⟨

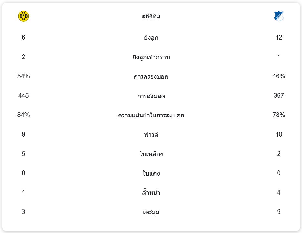This screenshot has width=302, height=233.
Task: Select the ความแม่นยำในการส่งบอล label
Action: pos(151,115)
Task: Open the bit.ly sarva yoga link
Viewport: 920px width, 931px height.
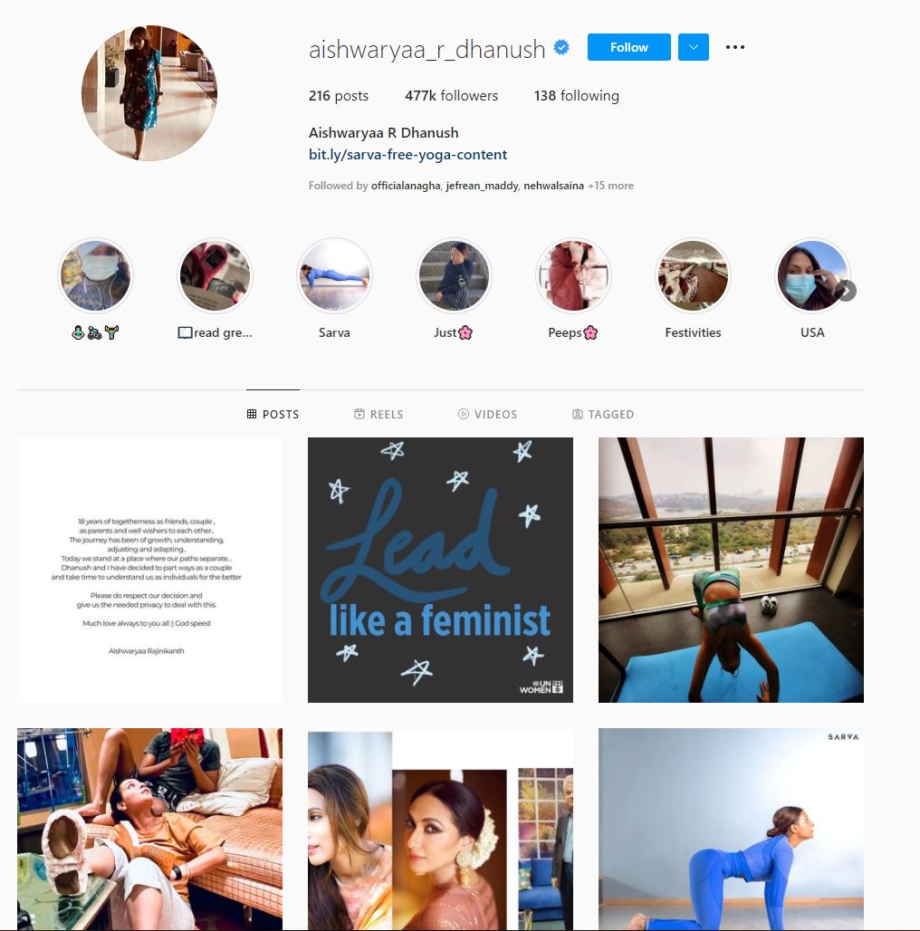Action: (x=407, y=155)
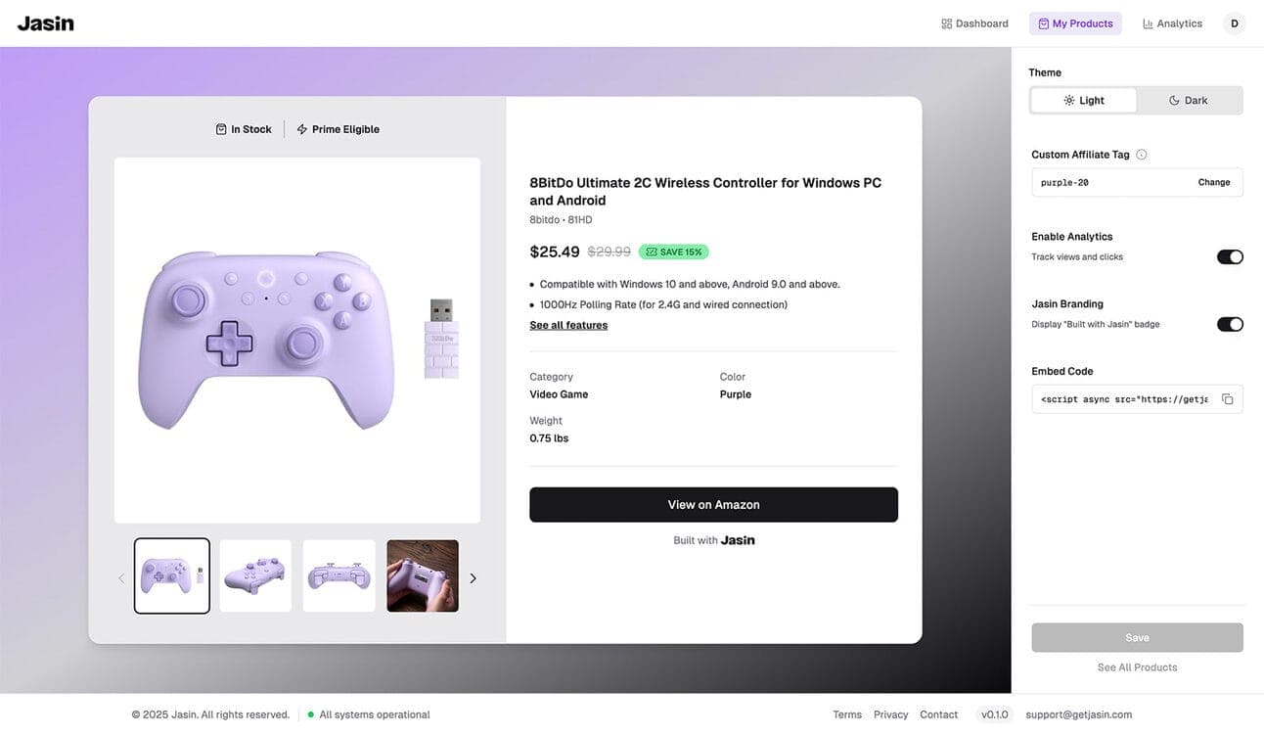The width and height of the screenshot is (1264, 735).
Task: Copy the embed code using copy icon
Action: [1227, 399]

⟩

» ACTIVITY:
Could you write out exactly the lines running from the one with "Task: Open the bit.ly sarva yoga link" through the last line of the data above, both ends kept, and omit any picture?

» FINISHED EXERCISE:
Task: Open the bit.ly sarva yoga link
Viewport: 920px width, 931px height.
Action: (x=407, y=155)
The width and height of the screenshot is (1264, 735).
Task: Copy the embed code using copy icon
Action: [1227, 399]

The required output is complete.